MLOps on the Databricks Lakehouse

Unifying DataOps, ModelOps, and DevOps

This repo demonstrates an end-to-end MLOps workflow on Databricks that follows the deploy code reference architecture discussed in the Big Book of MLOps and at Data & AI Summit 2022.

Since the release of this repo, Databricks has built a official MLOps template, currently in private preview. If you would like to express interest and enroll in a private preview version of this template, please complete this questionnaire.

The feature engineering, training, deployment and inference pipelines are deployed as a Databricks Workflow using dbx by Databricks Labs. GitHub Actions are used to orchestrate the movement of code from the development environment, to staging, and finally to production. This project can be configured to use a single Databricks workspace for all three environments, or multiple workspaces.

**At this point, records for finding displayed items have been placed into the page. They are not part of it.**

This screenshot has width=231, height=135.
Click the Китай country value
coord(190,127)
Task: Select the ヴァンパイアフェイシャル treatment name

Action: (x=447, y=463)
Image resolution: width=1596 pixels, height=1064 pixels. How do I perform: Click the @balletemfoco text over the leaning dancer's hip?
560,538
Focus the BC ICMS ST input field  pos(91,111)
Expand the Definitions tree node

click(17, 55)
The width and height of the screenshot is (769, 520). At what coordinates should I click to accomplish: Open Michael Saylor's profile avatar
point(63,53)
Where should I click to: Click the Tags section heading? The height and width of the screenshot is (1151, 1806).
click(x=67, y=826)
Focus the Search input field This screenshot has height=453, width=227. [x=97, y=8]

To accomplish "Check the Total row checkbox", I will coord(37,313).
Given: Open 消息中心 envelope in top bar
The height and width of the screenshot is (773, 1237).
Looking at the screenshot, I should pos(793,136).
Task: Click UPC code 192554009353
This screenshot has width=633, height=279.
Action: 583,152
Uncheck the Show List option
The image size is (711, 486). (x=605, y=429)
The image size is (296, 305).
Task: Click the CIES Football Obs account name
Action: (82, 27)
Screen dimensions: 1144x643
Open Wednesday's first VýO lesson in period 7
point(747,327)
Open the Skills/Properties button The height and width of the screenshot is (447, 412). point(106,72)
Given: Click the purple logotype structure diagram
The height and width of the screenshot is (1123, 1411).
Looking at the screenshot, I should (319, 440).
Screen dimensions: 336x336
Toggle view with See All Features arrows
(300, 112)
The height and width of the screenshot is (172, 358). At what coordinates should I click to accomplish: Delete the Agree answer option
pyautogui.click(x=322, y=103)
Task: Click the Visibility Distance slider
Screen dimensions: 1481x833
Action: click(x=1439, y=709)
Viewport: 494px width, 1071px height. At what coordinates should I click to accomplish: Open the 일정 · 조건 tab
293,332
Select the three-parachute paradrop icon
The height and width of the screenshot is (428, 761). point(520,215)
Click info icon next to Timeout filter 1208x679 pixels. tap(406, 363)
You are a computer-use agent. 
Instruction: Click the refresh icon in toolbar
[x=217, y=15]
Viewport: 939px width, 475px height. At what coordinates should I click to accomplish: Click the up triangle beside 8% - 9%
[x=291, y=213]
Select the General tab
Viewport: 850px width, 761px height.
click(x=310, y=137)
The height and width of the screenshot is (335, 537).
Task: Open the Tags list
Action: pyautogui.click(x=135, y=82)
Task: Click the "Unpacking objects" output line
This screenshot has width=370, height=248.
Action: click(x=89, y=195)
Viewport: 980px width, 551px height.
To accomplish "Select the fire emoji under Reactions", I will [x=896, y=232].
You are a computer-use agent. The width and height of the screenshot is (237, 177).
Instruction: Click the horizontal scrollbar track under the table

This project can be run as a pure Python package, or as notebooks. The current configuration is to deploy Databricks Workflows that run notebooks, but if you want to deploy Python wheels please see Niall Turbitt's original repo. If you are curious about the structure of the codebase, please watch the demo portion of the recording from DAIS.

Preventing customer churn

The business case at hand is a churn prediction problem. We use the IBM Telco Customer Churn dataset to build a simple classifier to predict whether a customer will churn from a fictional telecommunications company.

Pipelines

This repo possesses the following pipelines:

demo-setup
- Deletes existing feature store tables, existing MLflow experiments and models registered to MLflow Model Registry, in order to start afresh for a demo.
feature-table-creation
- Creates new feature table and separate labels Delta table.
model-train
- Trains a scikit-learn Random Forest model
model-deployment
- Compare the Staging versus Production models in the MLflow Model Registry. Transition the Staging model to Production if outperforming the current Production model.
model-inference-batch
- Load a model from MLflow Model Registry, load features from Feature Store and score batch.

Demo

The following outlines the workflow to demo the repo.

Set up

Fork https://github.com/RafiKurlansik/daiwt-mlops
Configure Databricks CLI connection profile
- The project is designed to use 3 different Databricks CLI connection profiles: dev, staging and prod. These profiles are set in daiwt-mlops/.dbx/project.json.
- Note that for demo purposes we use the same connection profile for each of the 3 environments. In practice each profile would correspond to separate dev, staging and prod Databricks workspaces.
- This project.json file will have to be adjusted accordingly to the connection profiles a user has configured on their local machine.
Configure Databricks secrets for GitHub Actions (ensure GitHub actions are enabled for you forked project, as the default is off in a forked repo).
- Within the GitHub project navigate to Secrets under the project settings
- To run the GitHub actions workflows we require the following GitHub actions secrets:
  - DATABRICKS_STAGING_HOST
    - URL of Databricks staging workspace
  - DATABRICKS_STAGING_TOKEN
    - Databricks access token for staging workspace
  - DATABRICKS_PROD_HOST
    - URL of Databricks production workspace
  - DATABRICKS_PROD_TOKEN
    - Databricks access token for production workspace
  - GH_TOKEN
    - GitHub personal access token

Starting from scratch

To start over or delete all of the resources in a given workspace, run the demo-setup pipeline. As part of the initial-model-train-register multitask job, the first task demo-setup will delete any existing resources, as specified in demo_setup.yml.

Workflow

Run PROD-telco-churn-initial-model-train-register multitask job in prod environment
- To demonstrate a CICD workflow, we want to start from a “steady state” where there is a current model in production. As such, we will manually trigger a multitask job to do the following steps:
  1. Set up the workspace for the demo by deleting existing MLflow experiments and register models, along with existing Feature Store and labels tables.
  2. Create a new Feature Store table to be used by the model training pipeline.
  3. Train an initial “baseline” model
- There is then a final manual step to promote this newly trained model to production via the MLflow Model Registry UI.
- Outlined below are the detailed steps to do this:
  1. Run the multitask PROD-telco-churn-initial-model-train-register job via an automated job cluster in the prod environment
    - NOTE: multitask jobs can only be run via dbx deploy; dbx launch currently).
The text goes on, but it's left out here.